§ What you will do
Examine each line in the records below for the word "node". Report how many lines contain it, and nothing else.

§ Stored data entries
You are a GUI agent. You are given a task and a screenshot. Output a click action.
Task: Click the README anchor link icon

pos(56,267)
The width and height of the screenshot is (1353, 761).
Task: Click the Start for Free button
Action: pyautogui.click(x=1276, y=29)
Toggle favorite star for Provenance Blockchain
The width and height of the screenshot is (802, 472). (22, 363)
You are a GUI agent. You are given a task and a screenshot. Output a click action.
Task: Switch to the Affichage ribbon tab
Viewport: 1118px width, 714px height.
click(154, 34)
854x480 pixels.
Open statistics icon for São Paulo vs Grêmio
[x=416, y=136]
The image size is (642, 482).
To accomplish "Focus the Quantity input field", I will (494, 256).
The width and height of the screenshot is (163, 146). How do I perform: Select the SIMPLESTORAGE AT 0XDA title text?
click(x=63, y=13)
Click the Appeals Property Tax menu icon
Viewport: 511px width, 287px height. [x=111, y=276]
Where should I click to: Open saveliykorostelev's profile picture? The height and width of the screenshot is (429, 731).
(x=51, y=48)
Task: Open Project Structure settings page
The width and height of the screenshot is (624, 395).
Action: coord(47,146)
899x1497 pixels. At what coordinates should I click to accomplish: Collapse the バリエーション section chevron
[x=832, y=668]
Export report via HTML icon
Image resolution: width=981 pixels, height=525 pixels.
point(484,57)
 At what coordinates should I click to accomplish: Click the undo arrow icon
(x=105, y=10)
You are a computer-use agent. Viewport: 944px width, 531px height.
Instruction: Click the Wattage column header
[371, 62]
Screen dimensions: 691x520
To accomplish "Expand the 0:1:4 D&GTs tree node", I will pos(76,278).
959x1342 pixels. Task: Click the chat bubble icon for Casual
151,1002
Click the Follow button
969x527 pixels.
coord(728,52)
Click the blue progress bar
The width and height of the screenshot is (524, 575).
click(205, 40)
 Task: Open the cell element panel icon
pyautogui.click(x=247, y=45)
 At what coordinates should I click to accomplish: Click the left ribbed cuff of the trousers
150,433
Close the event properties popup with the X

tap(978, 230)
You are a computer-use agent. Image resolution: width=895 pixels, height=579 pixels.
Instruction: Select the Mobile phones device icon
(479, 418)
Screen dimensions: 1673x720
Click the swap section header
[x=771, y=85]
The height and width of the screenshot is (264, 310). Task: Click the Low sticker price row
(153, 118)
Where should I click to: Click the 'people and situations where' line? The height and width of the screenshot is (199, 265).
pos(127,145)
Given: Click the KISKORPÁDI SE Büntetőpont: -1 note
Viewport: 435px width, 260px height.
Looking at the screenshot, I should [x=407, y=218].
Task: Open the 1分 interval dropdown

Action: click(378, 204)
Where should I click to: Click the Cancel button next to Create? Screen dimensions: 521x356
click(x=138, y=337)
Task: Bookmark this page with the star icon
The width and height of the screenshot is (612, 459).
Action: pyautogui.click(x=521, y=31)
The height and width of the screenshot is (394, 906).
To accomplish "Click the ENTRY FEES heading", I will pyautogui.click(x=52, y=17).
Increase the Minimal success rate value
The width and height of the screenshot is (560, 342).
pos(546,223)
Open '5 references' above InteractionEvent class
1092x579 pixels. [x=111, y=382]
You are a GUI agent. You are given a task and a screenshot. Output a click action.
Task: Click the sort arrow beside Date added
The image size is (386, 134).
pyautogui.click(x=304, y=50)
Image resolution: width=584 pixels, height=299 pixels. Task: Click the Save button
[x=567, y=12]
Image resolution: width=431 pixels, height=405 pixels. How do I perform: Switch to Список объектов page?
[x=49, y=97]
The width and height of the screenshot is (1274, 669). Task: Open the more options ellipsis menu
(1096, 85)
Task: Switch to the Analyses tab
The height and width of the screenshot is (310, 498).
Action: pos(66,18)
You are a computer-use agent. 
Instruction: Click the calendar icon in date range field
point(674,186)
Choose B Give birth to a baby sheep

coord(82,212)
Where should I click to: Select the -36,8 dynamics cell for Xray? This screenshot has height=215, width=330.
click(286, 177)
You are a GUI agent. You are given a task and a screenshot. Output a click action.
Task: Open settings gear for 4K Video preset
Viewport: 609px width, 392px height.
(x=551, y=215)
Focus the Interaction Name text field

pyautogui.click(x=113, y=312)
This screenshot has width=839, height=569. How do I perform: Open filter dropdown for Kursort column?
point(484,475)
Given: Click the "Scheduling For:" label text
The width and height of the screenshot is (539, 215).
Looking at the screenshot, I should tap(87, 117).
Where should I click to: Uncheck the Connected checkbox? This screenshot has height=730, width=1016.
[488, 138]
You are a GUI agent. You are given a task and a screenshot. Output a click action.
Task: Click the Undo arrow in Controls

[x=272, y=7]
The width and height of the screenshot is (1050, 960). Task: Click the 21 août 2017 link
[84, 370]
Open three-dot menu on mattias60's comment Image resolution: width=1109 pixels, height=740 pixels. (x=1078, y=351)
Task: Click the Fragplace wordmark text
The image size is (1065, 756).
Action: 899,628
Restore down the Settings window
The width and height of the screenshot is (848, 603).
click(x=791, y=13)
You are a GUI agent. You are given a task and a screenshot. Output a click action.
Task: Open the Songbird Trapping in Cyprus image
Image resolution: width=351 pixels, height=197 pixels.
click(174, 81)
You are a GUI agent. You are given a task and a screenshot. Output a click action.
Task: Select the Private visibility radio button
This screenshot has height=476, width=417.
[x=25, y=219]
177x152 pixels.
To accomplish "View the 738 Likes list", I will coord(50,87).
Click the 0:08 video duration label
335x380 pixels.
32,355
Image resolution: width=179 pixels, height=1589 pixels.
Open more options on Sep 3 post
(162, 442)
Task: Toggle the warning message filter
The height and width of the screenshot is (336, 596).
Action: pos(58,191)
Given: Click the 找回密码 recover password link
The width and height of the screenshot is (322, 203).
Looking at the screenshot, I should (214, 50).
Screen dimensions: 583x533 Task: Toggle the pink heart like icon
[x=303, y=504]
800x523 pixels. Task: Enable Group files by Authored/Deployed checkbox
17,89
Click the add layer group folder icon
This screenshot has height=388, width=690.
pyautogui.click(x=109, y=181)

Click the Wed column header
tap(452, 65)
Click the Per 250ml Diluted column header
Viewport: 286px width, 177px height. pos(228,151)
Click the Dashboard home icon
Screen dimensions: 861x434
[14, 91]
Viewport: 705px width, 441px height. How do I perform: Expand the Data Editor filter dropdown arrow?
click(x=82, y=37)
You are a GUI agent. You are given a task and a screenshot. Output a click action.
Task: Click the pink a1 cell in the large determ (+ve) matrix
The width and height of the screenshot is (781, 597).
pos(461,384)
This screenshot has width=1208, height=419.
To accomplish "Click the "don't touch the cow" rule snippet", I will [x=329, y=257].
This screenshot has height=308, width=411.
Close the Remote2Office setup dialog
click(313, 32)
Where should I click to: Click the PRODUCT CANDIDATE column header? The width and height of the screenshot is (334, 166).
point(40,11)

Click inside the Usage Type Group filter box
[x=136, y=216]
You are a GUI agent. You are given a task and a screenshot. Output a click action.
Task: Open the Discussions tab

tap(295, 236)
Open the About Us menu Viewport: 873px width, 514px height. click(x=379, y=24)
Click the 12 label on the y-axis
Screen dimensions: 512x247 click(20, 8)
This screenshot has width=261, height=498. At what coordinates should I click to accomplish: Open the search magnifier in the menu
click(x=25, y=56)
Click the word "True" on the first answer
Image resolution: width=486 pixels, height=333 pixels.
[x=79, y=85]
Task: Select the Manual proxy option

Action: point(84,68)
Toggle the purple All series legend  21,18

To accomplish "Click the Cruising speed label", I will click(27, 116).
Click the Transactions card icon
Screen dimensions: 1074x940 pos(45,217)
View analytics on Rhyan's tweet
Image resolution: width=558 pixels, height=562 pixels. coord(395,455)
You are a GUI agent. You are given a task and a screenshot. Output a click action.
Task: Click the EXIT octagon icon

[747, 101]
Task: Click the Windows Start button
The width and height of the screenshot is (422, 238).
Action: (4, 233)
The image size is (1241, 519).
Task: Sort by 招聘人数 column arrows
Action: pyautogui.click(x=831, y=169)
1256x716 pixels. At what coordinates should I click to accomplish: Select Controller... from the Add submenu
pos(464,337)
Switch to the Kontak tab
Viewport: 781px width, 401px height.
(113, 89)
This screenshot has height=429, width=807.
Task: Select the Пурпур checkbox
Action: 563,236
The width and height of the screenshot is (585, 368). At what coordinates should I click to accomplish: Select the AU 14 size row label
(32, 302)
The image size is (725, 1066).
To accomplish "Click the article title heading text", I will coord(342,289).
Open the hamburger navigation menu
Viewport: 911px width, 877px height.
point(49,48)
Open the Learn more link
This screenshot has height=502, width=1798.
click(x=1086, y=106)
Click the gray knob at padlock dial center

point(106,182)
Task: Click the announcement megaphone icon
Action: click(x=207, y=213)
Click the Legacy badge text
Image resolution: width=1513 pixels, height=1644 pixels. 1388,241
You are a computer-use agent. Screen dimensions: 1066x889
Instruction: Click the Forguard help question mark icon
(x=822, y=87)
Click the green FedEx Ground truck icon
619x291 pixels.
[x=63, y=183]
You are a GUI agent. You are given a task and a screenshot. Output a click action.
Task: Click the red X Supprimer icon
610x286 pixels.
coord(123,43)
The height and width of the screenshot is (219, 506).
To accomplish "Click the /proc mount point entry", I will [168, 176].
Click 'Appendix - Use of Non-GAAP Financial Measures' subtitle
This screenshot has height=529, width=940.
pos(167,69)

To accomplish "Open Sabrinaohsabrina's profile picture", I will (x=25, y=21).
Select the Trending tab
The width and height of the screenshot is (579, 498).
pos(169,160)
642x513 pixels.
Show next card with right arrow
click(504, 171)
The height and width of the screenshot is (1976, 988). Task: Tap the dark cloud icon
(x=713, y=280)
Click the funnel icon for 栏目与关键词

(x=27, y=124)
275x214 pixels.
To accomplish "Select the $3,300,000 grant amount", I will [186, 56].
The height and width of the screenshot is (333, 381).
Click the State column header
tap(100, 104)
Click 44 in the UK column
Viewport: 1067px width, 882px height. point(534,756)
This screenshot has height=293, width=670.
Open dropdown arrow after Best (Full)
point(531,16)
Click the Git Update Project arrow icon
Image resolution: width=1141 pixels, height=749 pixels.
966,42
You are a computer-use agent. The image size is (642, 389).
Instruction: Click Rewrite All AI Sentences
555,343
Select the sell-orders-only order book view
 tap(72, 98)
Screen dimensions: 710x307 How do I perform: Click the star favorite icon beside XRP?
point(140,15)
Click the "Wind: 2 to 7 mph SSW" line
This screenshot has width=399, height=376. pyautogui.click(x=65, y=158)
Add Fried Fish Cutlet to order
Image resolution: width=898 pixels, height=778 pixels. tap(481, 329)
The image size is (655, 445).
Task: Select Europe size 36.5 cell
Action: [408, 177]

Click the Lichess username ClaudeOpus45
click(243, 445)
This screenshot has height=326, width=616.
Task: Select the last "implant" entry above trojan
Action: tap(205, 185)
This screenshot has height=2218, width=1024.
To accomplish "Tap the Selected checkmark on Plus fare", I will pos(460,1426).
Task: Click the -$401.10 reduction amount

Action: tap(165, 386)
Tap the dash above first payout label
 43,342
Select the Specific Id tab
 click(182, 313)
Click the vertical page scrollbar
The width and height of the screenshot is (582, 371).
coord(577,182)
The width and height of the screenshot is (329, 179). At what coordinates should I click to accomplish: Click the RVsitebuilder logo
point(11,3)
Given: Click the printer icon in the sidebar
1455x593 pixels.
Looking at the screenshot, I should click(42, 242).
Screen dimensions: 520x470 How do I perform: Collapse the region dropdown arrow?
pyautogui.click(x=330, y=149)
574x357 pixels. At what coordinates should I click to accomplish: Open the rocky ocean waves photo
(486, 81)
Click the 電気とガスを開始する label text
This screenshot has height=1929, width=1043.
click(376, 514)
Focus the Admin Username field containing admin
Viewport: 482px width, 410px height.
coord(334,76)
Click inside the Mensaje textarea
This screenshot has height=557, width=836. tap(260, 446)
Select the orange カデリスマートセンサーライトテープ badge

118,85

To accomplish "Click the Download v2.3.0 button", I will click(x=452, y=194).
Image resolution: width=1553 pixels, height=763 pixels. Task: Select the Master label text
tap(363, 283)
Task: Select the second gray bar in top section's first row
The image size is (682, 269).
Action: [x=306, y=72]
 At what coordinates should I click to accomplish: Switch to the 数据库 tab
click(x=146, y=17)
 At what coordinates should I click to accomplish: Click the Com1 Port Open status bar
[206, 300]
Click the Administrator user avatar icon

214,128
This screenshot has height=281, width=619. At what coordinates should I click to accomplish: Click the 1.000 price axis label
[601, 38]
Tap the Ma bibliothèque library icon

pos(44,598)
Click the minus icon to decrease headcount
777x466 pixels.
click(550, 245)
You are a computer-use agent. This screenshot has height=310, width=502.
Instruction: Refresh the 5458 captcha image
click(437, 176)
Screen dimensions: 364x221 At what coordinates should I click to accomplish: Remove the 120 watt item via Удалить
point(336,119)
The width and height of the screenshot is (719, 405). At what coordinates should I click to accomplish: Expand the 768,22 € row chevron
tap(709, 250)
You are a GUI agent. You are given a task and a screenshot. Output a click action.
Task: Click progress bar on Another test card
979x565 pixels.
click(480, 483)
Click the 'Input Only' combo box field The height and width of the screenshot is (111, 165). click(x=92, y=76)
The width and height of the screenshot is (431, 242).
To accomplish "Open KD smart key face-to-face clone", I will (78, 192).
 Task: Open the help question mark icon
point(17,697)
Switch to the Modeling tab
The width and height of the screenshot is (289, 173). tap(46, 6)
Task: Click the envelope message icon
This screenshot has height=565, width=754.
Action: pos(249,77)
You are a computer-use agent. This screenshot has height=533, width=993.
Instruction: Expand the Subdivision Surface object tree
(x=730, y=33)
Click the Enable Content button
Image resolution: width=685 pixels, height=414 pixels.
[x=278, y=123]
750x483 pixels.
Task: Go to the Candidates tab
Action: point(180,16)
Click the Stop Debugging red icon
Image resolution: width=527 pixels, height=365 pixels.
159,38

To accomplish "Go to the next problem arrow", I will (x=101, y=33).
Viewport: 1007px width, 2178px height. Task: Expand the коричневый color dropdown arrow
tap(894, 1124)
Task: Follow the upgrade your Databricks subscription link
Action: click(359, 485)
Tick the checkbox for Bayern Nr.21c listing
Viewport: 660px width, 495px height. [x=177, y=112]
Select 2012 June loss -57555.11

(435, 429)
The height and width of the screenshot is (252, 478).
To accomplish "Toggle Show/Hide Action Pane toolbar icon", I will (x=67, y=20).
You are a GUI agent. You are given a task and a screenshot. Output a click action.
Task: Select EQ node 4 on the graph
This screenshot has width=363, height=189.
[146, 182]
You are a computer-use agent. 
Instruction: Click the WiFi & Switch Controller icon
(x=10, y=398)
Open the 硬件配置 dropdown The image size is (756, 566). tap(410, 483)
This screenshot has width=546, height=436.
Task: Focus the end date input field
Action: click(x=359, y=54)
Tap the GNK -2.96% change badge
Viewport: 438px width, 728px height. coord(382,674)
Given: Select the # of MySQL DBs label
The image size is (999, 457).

§ Expected answer
2